| Исходный отрывок |
+++
Пастернаки жили в двухэтажном доме Веденеева — он стоит и теперь в Оружейном переулке.
Первое лето жизни Бориса Пастернака ознаменовалось ситуацией, которая потом стала лейтмотивом его собственной биографии: отец семейства зарабатывает деньги, проводя «лето в городе»,— мать с ребенком отъезжает на отдых и оттуда слезно жалуется на тоску и неустройства. Почти все лето девяностого года Леонид Осипович проработал в Москве, а Розалия Исидоровна слала страдальческие письма из Одессы; он смог выехать туда только 7 августа. За время их отсутствия двоюродный брат художника, Карл Евгеньевич, подыскал квартиру дешевле, зато с двумя мастерскими,— по соседству с прежним жильем, в доме Свечина. Там прожили следующие три года.
Леонид Пастернак в это время был дружен с Левитаном, с которым они вели долгие разговоры об участи еврейства в России; с Нестеровым, Поленовым, С.Ивановым; Поленовы познакомили его со стариком Ге. В семье сохранилась легенда о том, что Боря, обычно дичившийся чужих, в первый же вечер попросился к Ге на колени и потом уже не отходил от него.
+++
| Учебные данные |

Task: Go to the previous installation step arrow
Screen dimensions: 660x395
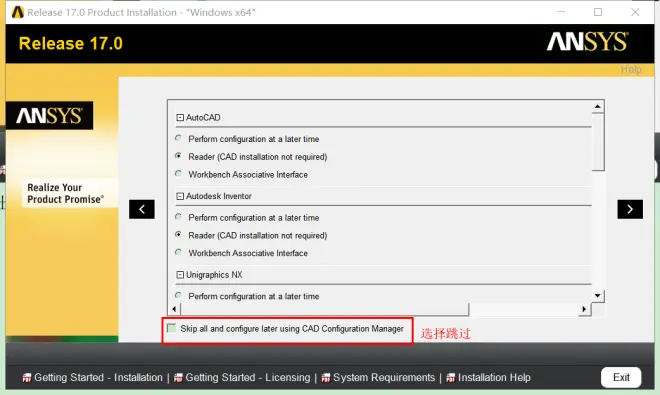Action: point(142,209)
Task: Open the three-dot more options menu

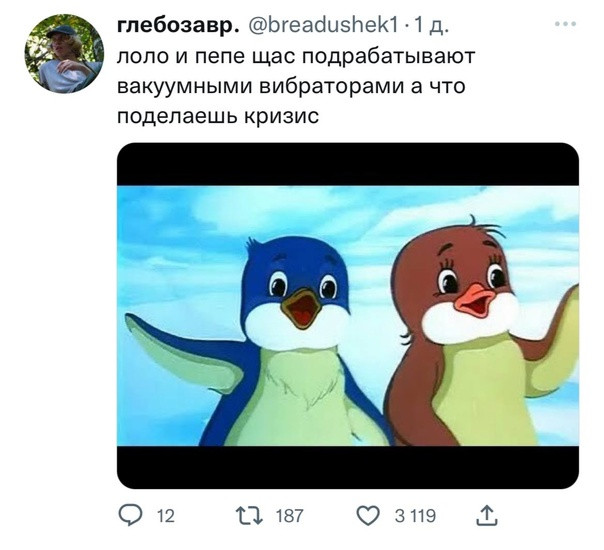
+++
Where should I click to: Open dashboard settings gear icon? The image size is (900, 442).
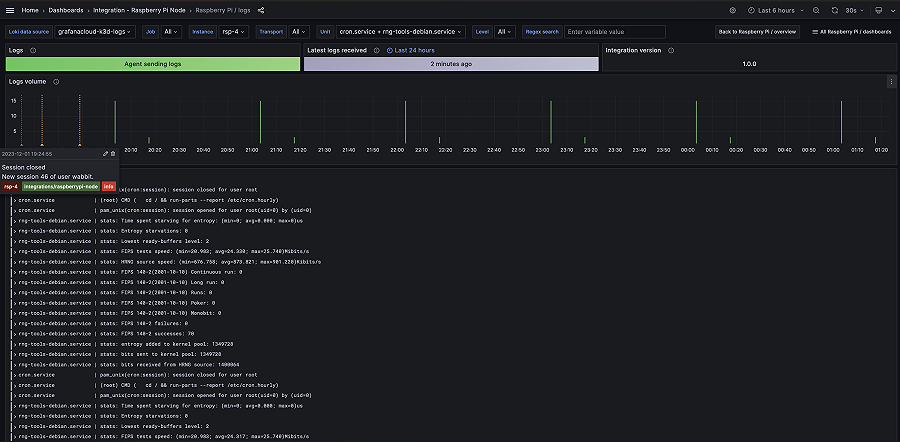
+++
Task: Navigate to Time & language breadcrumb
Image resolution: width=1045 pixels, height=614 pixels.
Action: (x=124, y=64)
+++
| Условия задания |
• 1. Ответьте по отрывку о семье Пастернаков:
(a) В каком переулке стоит дом Веденеева?
(b) Какого числа Леонид Осипович смог выехать в Одессу?
(c) Кто познакомил Леонида Пастернака с Ге?
• 2. Напишите продолжение отрывка о семье Пастернаков, начиная после его последнего предложения.

| Ответы к заданиям |
• 1.
(a) В Оружейном переулке.
(b) 7 августа.
(c) Поленовы.

• 2.
13 февраля 1893 года у Пастернаков родился второй сын — Александр. Одновременно случилось и другое событие, для Леонида Пастернака не менее значимое: он познакомился со Львом Толстым. Толстой похвалил его картину «Дебютантка» на выставке Товарищества передвижников, Леонид Осипович признался, что собирается иллюстрировать «Войну и мир», и попросил аудиенцию для разъяснений. Толстой назначил встречу, эскизы Пастернака понравились ему необыкновенно, художника пригласили бывать в доме, приходил он и с женой. В 1894 году ему предложили место преподавателя в Училище живописи, ваяния и зодчества — приглашал лично князь Львов, секретарь Московского художественного общества. Пастернак охотно согласился, но предупредил, что, если для устройства на эту должность понадобится креститься,— он, несмотря на всю свою дистанцированность от еврейской обрядности, вынужден будет отказаться. Препятствий не возникло — его утвердили младшим преподавателем. Семья поселилась на Мясницкой, в первом этаже надворного флигеля при училище.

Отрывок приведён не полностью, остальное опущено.